Queen Catherine de Medici (1519-1589), who married KingHenri II (1519-1559), bought the château in 1550. The Domaine was highly profitable at this time (toll on the Loire and countless farming plots). She probably used Chaumont-sur-Loire as a hunting ground and stop-over between the Châteaux d’Amboise and Blois.
Catherine de Medici surrounded herself with astrologers her whole life, the most famous being Nostradamus (1503-1566) and Cosimo Ruggieri (?-1615). Legend has it that it was at Chaumont that Ruggieri predicted the end of the Valois dynasty to Catherine de Medici, in favour of the Bourbon dynasty with the arrival of Henri IV (1553-1610), King of Navarre. Cosimo Ruggieri made the faces of the Queen’s three sons destined to reign appear in a mirror. The number of times the mirror rotated indicated the number of years that each of the three kings would reign: François II (1559 - 1560), Charles IX (1560 - 1574) and Henri III (1575-1589).
Upon Henri II’s death, during a tournament, in 1559, Catherine de Medici –who had become Ruler of France– asked her former rival Diane de Poitiers to give her back the Château de Chenonceau. Indeed, this gift from the king was an inalienable property since it belonged to the Crown. In exchange she gave Diane de Poitiers (1499-1566) the Château de Chaumont.
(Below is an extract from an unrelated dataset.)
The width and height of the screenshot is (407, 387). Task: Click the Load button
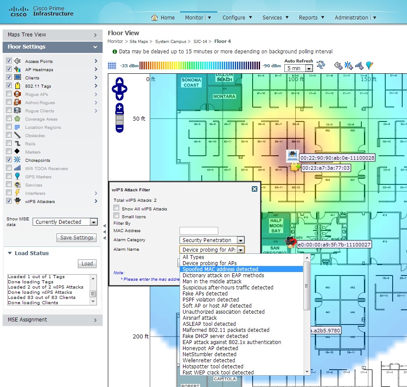(87, 264)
Henri II’s former mistress only stayed at Chaumont on rare occasions, but, concerned about her residences, she continued with the château’s construction up until her death in 1566. Chaumont now owes most of its current appearance to her. Upon becoming the new owner, her daughter was the first to express a desire to endow the château with grounds in 1573. But her death the following year put an end to the plans.